Talbot Hotel guest room

The Talbot's honeymoon suite. (John Garrity)

“The Talbot is right in the heart of Belmullet,” points out the desk clerk at the Talbot.

“The Broadhaven has the bay views,” volleys the desk clerk at the Broadhaven. “And we’ve got loads of parking.”

Well, I’m just glad I don’t have to make that call. The bigger point is that little Belmullet’s sudden prominence as a destination resort owes almost entirely to the late Eddie Hackett’s magnificent work at Carne. Both hotels offer golf packages, and if you mention the Top 50 at check-in you’ll get a blank look from the clerk. (Coincidentally, Carne gains .02 points in the rankings to close in on top-ranked Askernish Old.)

Top 50 on TV: Nothing this week, but I’m looking forward to catching up on missed episodes of Burn Notice when I get back to the States.


Filed under golf

4 responses to “Carne Gets Another Ratings Boost

  1. Wendell

    Being from north Missouri about 90 miles from Kansas City, I really enjoyed your recent article about Tom Watson. All of us in this area have really taken him as our own when it comes to golf.
    After seeing you grew up in KC I was wondering about Tom Garrity and his relationship to you.

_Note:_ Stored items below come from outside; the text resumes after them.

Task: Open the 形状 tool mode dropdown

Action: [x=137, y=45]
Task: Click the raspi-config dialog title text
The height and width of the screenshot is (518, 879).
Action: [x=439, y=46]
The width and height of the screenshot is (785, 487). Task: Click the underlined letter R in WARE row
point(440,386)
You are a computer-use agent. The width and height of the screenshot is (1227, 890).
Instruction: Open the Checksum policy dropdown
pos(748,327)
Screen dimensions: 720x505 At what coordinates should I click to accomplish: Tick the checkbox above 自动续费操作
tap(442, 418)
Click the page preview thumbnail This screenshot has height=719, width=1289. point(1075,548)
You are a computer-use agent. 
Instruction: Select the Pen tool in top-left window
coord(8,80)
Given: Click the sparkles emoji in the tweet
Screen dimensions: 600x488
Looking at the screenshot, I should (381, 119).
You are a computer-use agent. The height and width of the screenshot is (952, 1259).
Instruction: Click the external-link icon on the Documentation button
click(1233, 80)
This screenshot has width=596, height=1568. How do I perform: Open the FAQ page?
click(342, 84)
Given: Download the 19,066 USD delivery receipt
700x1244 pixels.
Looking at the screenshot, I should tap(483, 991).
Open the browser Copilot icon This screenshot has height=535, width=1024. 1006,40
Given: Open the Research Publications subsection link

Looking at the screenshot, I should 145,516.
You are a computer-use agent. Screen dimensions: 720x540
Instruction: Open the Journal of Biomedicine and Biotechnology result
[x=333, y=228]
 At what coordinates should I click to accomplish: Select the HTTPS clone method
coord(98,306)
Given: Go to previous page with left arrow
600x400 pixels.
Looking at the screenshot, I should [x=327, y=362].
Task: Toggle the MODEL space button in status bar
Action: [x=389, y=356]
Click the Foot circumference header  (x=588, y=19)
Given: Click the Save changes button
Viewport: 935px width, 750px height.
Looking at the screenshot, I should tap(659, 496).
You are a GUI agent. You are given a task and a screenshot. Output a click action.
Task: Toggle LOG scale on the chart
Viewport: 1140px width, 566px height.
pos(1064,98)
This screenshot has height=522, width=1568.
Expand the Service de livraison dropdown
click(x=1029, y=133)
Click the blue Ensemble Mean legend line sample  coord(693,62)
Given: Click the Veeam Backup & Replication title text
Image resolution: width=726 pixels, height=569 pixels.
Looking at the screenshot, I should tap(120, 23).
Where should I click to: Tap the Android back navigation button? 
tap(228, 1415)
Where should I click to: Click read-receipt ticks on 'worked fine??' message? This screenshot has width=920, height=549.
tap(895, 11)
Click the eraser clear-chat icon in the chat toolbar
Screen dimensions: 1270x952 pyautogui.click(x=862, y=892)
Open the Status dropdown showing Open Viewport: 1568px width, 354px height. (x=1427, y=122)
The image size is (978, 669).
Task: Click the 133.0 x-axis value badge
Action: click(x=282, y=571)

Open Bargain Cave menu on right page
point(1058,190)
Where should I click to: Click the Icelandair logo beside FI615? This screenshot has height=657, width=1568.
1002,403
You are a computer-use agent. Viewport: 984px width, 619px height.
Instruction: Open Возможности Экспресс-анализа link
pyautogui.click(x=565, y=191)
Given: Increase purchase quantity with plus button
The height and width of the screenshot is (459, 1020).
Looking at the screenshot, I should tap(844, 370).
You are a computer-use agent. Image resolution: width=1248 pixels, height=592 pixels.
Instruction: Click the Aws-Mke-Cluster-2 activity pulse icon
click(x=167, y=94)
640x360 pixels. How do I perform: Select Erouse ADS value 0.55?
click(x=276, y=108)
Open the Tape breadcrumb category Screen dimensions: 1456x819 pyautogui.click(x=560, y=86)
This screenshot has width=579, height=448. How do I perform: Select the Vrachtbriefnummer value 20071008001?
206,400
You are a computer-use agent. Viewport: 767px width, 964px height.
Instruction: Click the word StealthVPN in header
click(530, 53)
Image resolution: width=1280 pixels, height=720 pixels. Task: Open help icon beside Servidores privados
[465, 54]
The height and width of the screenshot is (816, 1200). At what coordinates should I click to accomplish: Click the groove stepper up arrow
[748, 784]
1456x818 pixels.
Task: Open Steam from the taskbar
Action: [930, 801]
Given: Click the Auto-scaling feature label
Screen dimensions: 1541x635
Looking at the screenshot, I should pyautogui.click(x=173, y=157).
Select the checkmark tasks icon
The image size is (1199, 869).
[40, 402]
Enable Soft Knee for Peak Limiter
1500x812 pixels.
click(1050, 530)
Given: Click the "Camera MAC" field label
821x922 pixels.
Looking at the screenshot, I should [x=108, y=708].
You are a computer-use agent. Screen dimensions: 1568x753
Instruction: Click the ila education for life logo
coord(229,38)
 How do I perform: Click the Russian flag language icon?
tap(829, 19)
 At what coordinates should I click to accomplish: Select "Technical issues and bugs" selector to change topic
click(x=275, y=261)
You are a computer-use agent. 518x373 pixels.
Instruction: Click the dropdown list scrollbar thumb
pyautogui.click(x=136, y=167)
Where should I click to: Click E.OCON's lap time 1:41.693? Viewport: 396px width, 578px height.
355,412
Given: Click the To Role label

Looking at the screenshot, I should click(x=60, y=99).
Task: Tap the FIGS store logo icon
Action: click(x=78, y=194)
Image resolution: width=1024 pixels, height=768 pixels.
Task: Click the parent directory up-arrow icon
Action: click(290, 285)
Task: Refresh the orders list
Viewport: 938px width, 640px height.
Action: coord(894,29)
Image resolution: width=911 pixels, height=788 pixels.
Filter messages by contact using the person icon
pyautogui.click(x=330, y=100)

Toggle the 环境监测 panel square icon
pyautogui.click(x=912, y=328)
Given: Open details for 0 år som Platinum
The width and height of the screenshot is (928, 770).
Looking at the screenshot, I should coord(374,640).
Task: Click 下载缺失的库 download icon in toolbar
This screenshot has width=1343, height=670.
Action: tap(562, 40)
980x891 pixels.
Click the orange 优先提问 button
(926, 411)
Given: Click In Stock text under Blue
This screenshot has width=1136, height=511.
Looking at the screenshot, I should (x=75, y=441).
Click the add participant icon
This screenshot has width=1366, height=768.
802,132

I remember him coming to golf tournaments in Trenton when I was a caddy at our local course. He was a very good golfer and I was impressed that he was the first person I was ever around who had his name on his Wilson Staff bag.

    • Your memory is astonishing, Wendell. You must have seen my brother play in one of those regional opens he used as a tune-up before joining the PGA tour in the winter of ’60-’61. That Wilson staff bag was white with red lettering, and I thought it was the coolest thing in the world — until I had to lug it around on my shoulder. It was HEAAAAAA-VY! I do know that he won some amateur events up in your neck of the woods when he was in college. Chillicothe, for sure. (One of two small towns mentioned in the second verse of “Hooray for Hollywood!”) First prize was always a trophy and a set of golf clubs that he obviously didn’t need.

  2. Dr Les Cordes , Stanford '68

    John, great article. Heading to Ireland on 5/3/12, and Carne is on the bucket list. (I am a member of Ballyliffin, so I’m well versed in the attributes of “NW Golf.” Recall we met at Bandon last fall with Robert Fagan and discovered we were co-gym rats at Stanford.

    Thanx again for highlighting Carne. My expectations are high.

    • Amazing coincidence, Les, because Ballyliffin is on MY bucket list. In any event, I’m pretty sure you’ll like second-ranked Carne, based upon your Irish-golf aptitude. (It was great reminiscing at Old Macdonald (22) about our Stanford days. I’ve still got floor burns from the old Encina Gym.)